Stability analysis of liquid hydrogen turbopump‐seal rotor system with internal damping

The purpose of this paper is to investigate the dynamic stability of liquid hydrogen turbopump rotor system in rocket engine under the effects of seal and internal rotor damping.

The dynamic modeling of a liquid hydrogen turbopump rotor system in rocket engine is presented in this paper with the aid of the finite element technique. The mathematical model takes into account the seal hydrodynamic forces described by Muszynska model and the internal rotor damping, viscous damping, and hysteretic damping. The shooting method and Floquet theory are employed to investigate the effects of seal and internal rotor damping on the nonlinear dynamic stability of two turbopump designs, the original and the modified design with a flexible bearing support.

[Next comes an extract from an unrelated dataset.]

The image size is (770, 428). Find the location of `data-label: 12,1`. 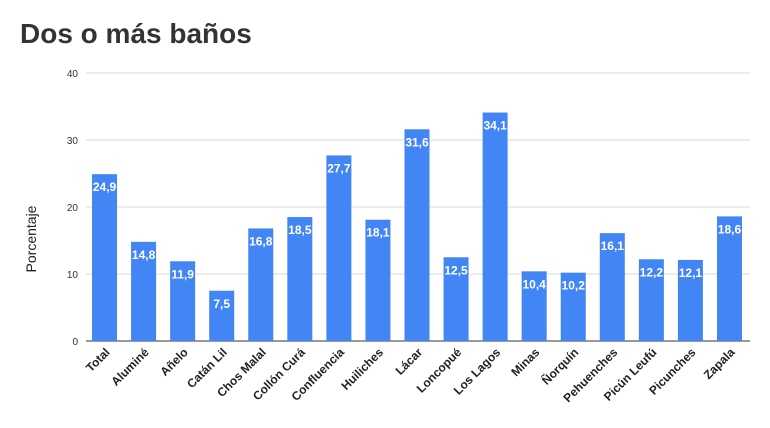

data-label: 12,1 is located at coordinates (691, 273).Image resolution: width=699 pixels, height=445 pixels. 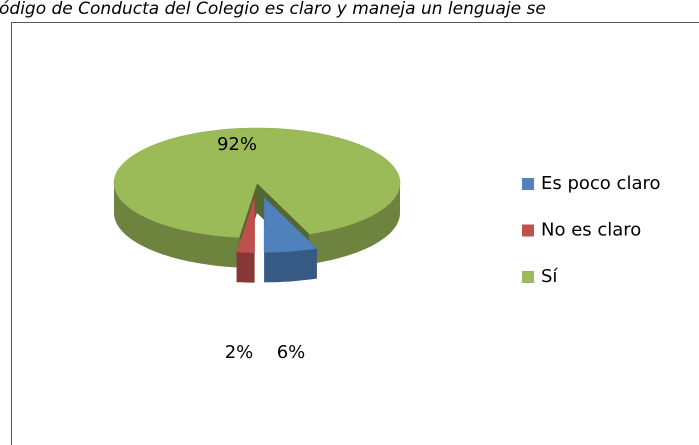 I want to click on data-label: 2%, so click(x=240, y=352).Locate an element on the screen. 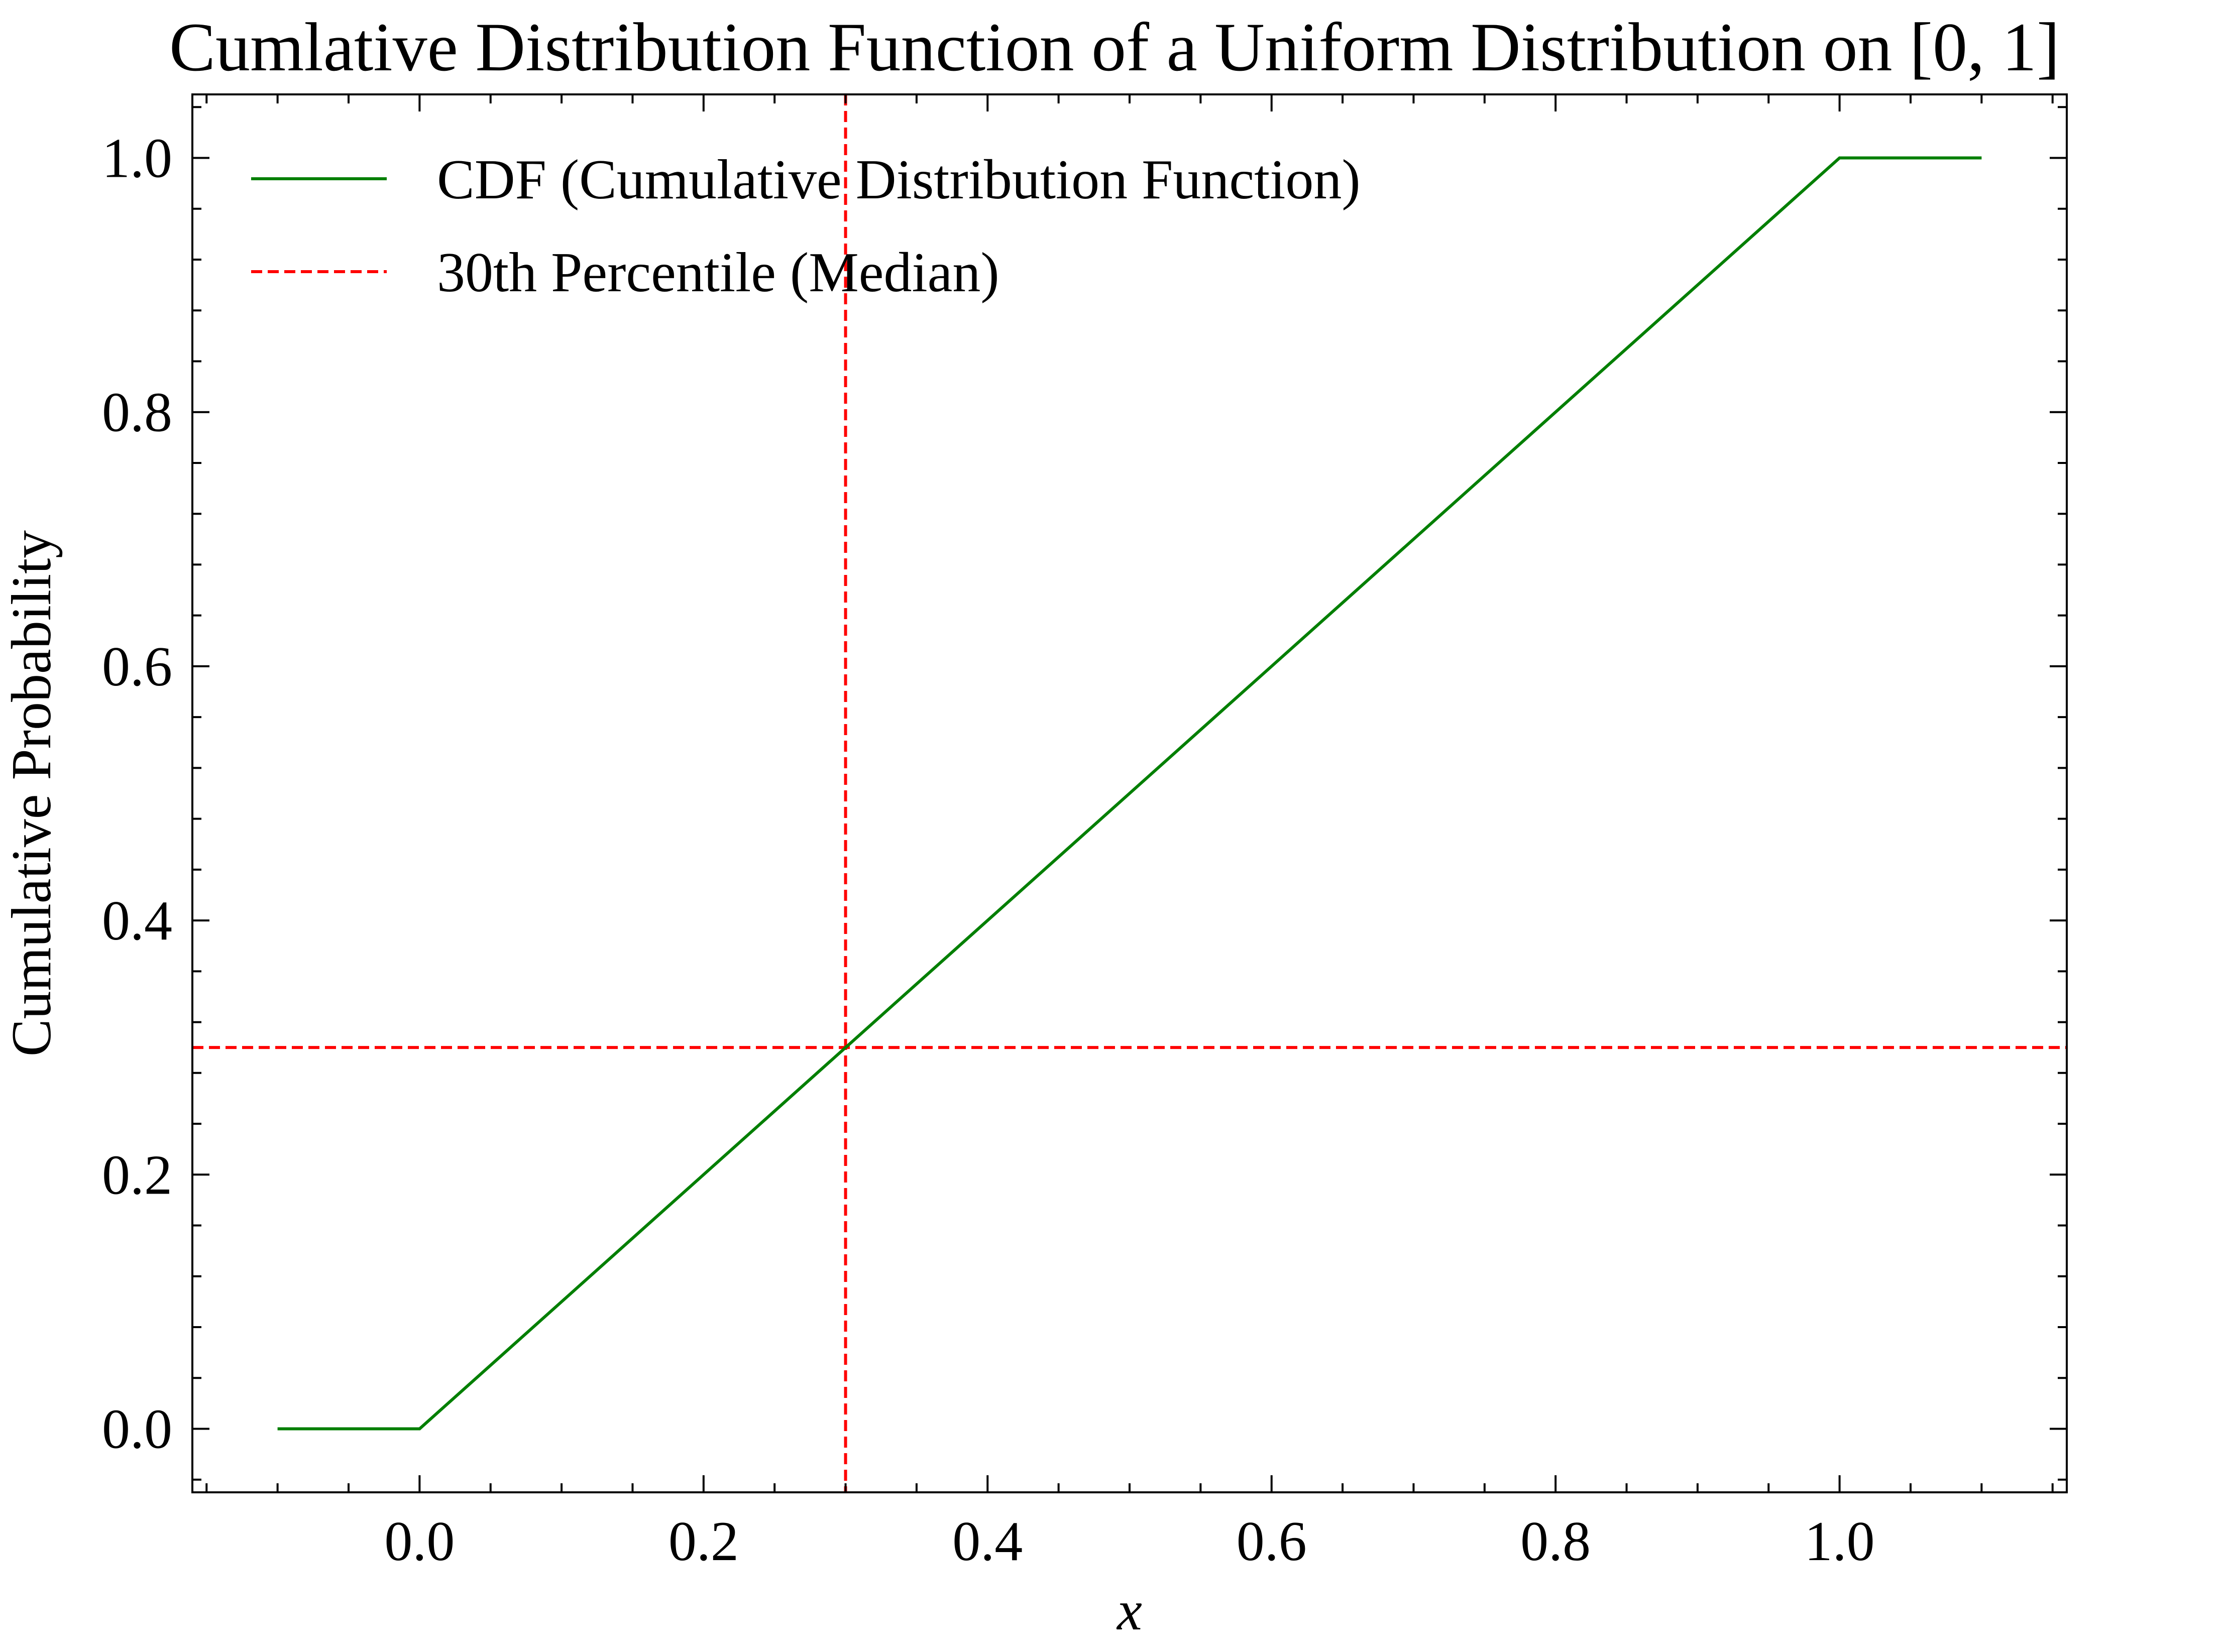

The numerical results, which are in good agreement with test data, show that the destabilizing effect of internal rotor damping play a key role in the original design. In the modified design, the stability margins are enhanced and the vibration response levels are minimized. The onset speed of instability increases in original design and decreases in modified design as the effects of seal nonlinearities are considered. The predicted results indicate that the seals have a great destabilizing effect in the modified design and the turbine end bearing is the most dangerous hardware in both designs. The system stability analysis shows that the effect of seal length on the system stability is significant comparing with that of seal radius.

The results can be used in the design and operation of a liquid hydrogen turbopump rotor system to improve its stability performance and eliminate its subsynchronous problem.

Since seal and internal damping are two key destabilizing factors in liquid hydrogen turbopumps and the seal nonlinearities are inevitable, the use of nonlinear theory to study their effects on nonlinear stability and dynamic performance can lead to accurate prediction and explain the nature of the subsynchronous motion.